[[ Information supplied, beginning ]]
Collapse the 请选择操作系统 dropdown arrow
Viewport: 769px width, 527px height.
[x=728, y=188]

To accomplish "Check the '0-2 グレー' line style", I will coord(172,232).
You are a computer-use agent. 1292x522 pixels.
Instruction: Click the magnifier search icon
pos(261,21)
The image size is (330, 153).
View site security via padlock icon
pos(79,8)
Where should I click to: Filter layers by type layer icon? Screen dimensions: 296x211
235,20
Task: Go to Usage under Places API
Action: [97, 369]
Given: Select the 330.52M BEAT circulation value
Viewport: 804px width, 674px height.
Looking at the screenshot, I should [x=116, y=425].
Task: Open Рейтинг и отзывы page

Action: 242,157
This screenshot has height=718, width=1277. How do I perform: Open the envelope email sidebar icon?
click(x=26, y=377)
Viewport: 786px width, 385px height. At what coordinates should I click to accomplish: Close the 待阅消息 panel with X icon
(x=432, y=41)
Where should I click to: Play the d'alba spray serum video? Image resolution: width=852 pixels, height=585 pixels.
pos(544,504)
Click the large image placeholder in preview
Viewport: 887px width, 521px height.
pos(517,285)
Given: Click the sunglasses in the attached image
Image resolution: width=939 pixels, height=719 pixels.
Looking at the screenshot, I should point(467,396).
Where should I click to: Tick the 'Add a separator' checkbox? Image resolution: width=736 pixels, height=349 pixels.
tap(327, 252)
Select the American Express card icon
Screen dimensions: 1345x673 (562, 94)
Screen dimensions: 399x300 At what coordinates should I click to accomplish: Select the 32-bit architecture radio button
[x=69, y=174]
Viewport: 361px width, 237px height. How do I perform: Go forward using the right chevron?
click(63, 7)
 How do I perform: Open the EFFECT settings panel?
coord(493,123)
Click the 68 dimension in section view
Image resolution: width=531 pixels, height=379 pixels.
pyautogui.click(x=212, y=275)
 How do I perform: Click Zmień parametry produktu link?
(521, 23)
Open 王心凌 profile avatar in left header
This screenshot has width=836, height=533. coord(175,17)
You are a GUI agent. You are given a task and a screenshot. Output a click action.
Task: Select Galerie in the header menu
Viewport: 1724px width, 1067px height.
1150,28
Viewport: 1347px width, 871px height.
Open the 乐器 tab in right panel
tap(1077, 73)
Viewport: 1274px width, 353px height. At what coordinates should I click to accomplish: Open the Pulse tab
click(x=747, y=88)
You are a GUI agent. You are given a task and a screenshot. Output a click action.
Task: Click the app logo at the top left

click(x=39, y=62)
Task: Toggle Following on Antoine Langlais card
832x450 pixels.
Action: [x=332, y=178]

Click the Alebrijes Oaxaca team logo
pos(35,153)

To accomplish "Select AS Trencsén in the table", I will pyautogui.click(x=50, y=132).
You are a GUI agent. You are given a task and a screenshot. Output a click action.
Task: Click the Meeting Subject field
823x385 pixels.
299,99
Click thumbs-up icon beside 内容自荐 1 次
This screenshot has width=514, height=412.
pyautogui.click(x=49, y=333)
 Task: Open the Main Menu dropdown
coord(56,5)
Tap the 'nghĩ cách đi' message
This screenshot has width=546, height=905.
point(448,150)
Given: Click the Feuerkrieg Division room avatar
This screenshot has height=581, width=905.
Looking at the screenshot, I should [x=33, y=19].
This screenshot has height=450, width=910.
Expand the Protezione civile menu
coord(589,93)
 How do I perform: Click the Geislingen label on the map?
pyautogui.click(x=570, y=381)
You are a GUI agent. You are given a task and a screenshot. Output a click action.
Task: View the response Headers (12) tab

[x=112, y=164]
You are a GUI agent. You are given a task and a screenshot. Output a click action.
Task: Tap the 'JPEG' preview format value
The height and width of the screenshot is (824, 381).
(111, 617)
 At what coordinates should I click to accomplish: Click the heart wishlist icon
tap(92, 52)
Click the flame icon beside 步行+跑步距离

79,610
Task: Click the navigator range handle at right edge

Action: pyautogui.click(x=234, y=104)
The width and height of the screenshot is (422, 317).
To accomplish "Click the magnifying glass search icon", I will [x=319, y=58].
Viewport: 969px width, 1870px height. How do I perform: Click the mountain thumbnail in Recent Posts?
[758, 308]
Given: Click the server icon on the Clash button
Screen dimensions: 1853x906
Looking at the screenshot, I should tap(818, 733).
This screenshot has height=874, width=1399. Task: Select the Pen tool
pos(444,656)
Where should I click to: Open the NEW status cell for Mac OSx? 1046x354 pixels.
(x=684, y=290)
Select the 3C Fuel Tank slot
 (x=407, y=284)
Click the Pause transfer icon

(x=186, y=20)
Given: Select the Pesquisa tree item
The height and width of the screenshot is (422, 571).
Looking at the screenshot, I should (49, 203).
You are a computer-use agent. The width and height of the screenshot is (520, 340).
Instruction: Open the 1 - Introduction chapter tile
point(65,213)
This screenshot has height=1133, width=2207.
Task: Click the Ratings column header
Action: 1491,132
[[ Information supplied, end ]]
Requirement: Everything from the line with "Task: Toggle Following" through the line with "Given: Select the Pesquisa tree item" should be written out exactly as it appears above, end lines included, and nothing outside that range.

Response to the task:
Task: Toggle Following on Antoine Langlais card
832x450 pixels.
Action: [x=332, y=178]

Click the Alebrijes Oaxaca team logo
pos(35,153)

To accomplish "Select AS Trencsén in the table", I will pyautogui.click(x=50, y=132).
You are a GUI agent. You are given a task and a screenshot. Output a click action.
Task: Click the Meeting Subject field
823x385 pixels.
299,99
Click thumbs-up icon beside 内容自荐 1 次
This screenshot has width=514, height=412.
pyautogui.click(x=49, y=333)
 Task: Open the Main Menu dropdown
coord(56,5)
Tap the 'nghĩ cách đi' message
This screenshot has width=546, height=905.
point(448,150)
Given: Click the Feuerkrieg Division room avatar
This screenshot has height=581, width=905.
Looking at the screenshot, I should [x=33, y=19].
This screenshot has height=450, width=910.
Expand the Protezione civile menu
coord(589,93)
 How do I perform: Click the Geislingen label on the map?
pyautogui.click(x=570, y=381)
You are a GUI agent. You are given a task and a screenshot. Output a click action.
Task: View the response Headers (12) tab

[x=112, y=164]
You are a GUI agent. You are given a task and a screenshot. Output a click action.
Task: Tap the 'JPEG' preview format value
The height and width of the screenshot is (824, 381).
(111, 617)
 At what coordinates should I click to accomplish: Click the heart wishlist icon
tap(92, 52)
Click the flame icon beside 步行+跑步距离

79,610
Task: Click the navigator range handle at right edge

Action: pyautogui.click(x=234, y=104)
The width and height of the screenshot is (422, 317).
To accomplish "Click the magnifying glass search icon", I will [x=319, y=58].
Viewport: 969px width, 1870px height. How do I perform: Click the mountain thumbnail in Recent Posts?
[758, 308]
Given: Click the server icon on the Clash button
Screen dimensions: 1853x906
Looking at the screenshot, I should tap(818, 733).
This screenshot has height=874, width=1399. Task: Select the Pen tool
pos(444,656)
Where should I click to: Open the NEW status cell for Mac OSx? 1046x354 pixels.
(x=684, y=290)
Select the 3C Fuel Tank slot
 (x=407, y=284)
Click the Pause transfer icon

(x=186, y=20)
Given: Select the Pesquisa tree item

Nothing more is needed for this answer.